**Article**
☆ ☆ ☆ ☆ ☆ ☆ ☆

Suppose we'd like to find the matching position of the value *1*, using binary search, this is how we would proceed - because we know that the data is *sorted*.

* Start with the middle value = 19. Is 1 == 19? No. 1 < 19.

* Since the value we're looking for is smaller than 19, it should be somewhere before 19. So we can discard the rest of the half that are >= 19.

* Our set is now reduced to *1, 5, 10*. Grab the middle value once again = 5. Is 1 == 5? No. 1 < 5.

* Our set is reduced to *1*. Is 1 == 1? Yes. The corresponding index is also 1. And that's the only match.

A vector scan approach on the other hand would have to scan through all the values (here, 7).

#

It can be seen that with every search we reduce the number of searches by half. This is why *binary search* based subsets are **incredibly fast**. Since rows of each column of *data.tables* have contiguous locations in memory, the operations are performed in a very cache efficient manner (also contributes to *speed*).

☆ ☆ ☆ ☆ ☆ ☆ ☆

**Stored data**
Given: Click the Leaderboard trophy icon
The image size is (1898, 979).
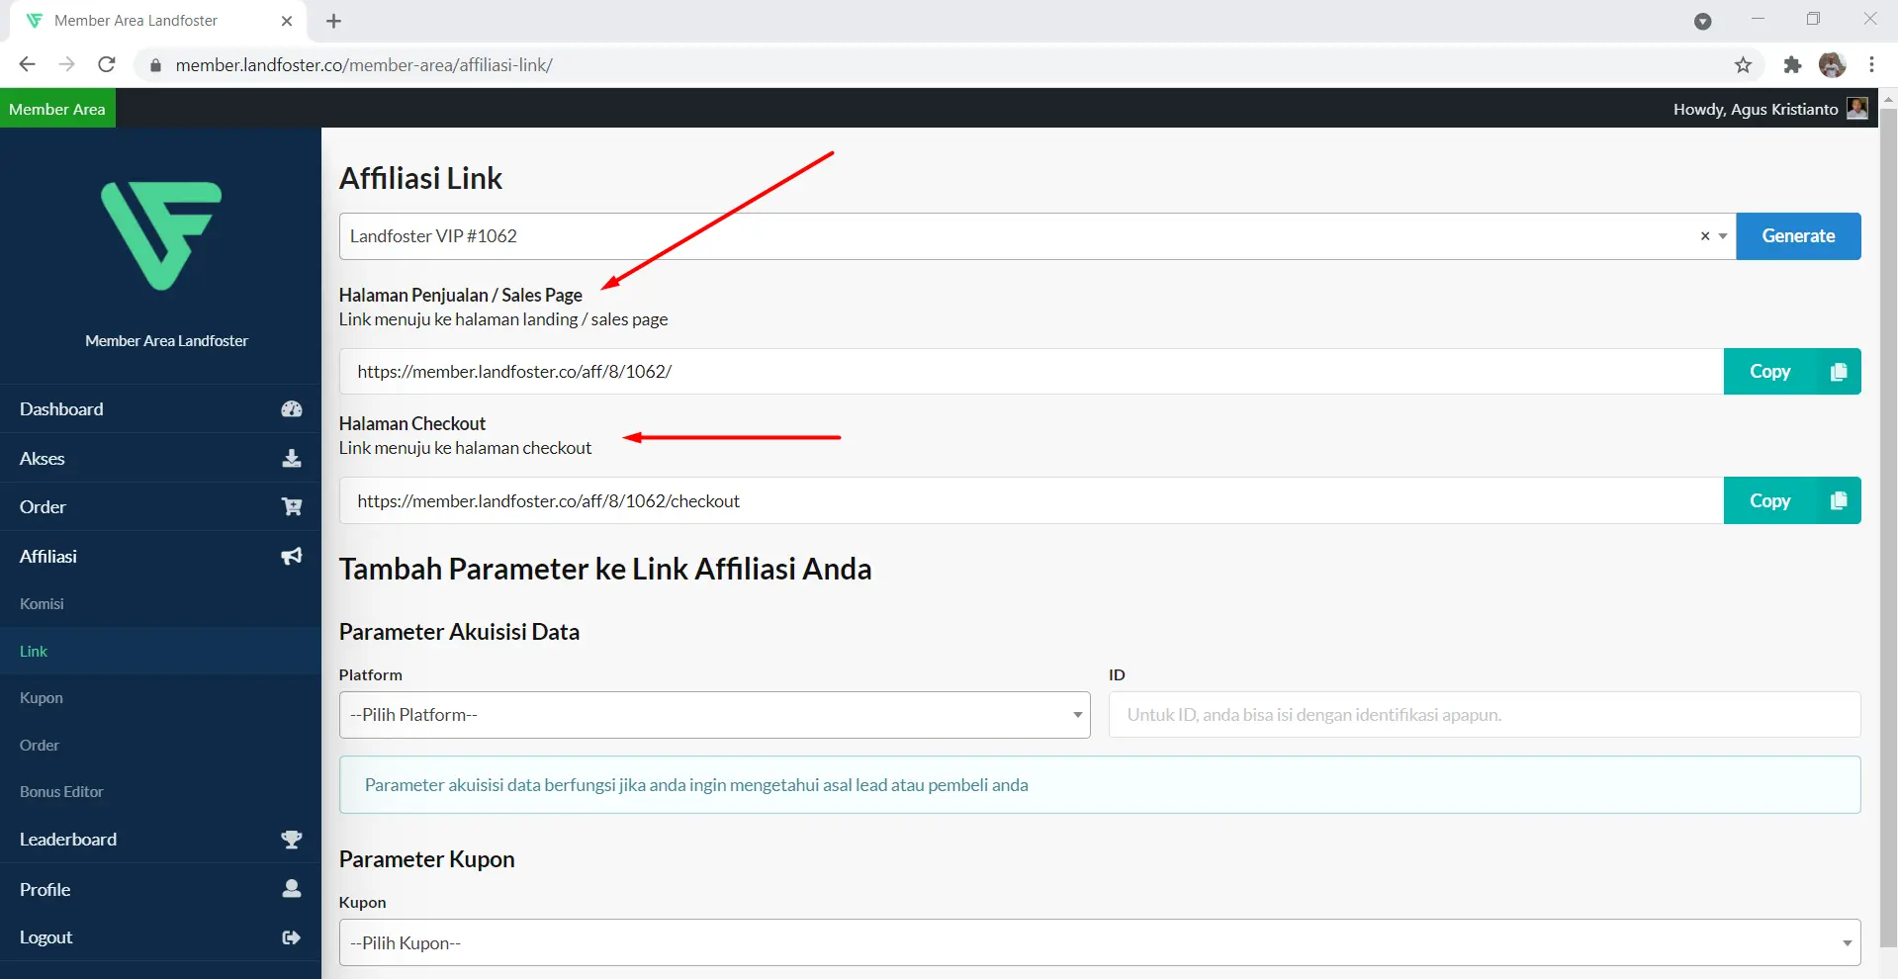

☆ ☆ ☆ ☆ ☆ ☆ ☆

**Given problem 1**
According to the binary search article, why can everything from 19 upward be discarded after the first comparison? Answer in one to three sentences.
**Given problem 2**
Substitute "midpoint" for "middle value" and reproduce the binary search article between "Suppose we'd like" and "5? No. 1 < 5.", inclusive.

**Full solution 1**
The data is sorted, and the value being sought, 1, is smaller than the middle value, 19. The match therefore has to lie somewhere before 19, so the half holding values >= 19 can be dropped.

**Full solution 2**
Suppose we'd like to find the matching position of the value *1*, using binary search, this is how we would proceed - because we know that the data is *sorted*.

* Start with the midpoint = 19. Is 1 == 19? No. 1 < 19.

* Since the value we're looking for is smaller than 19, it should be somewhere before 19. So we can discard the rest of the half that are >= 19.

* Our set is now reduced to *1, 5, 10*. Grab the midpoint once again = 5. Is 1 == 5? No. 1 < 5.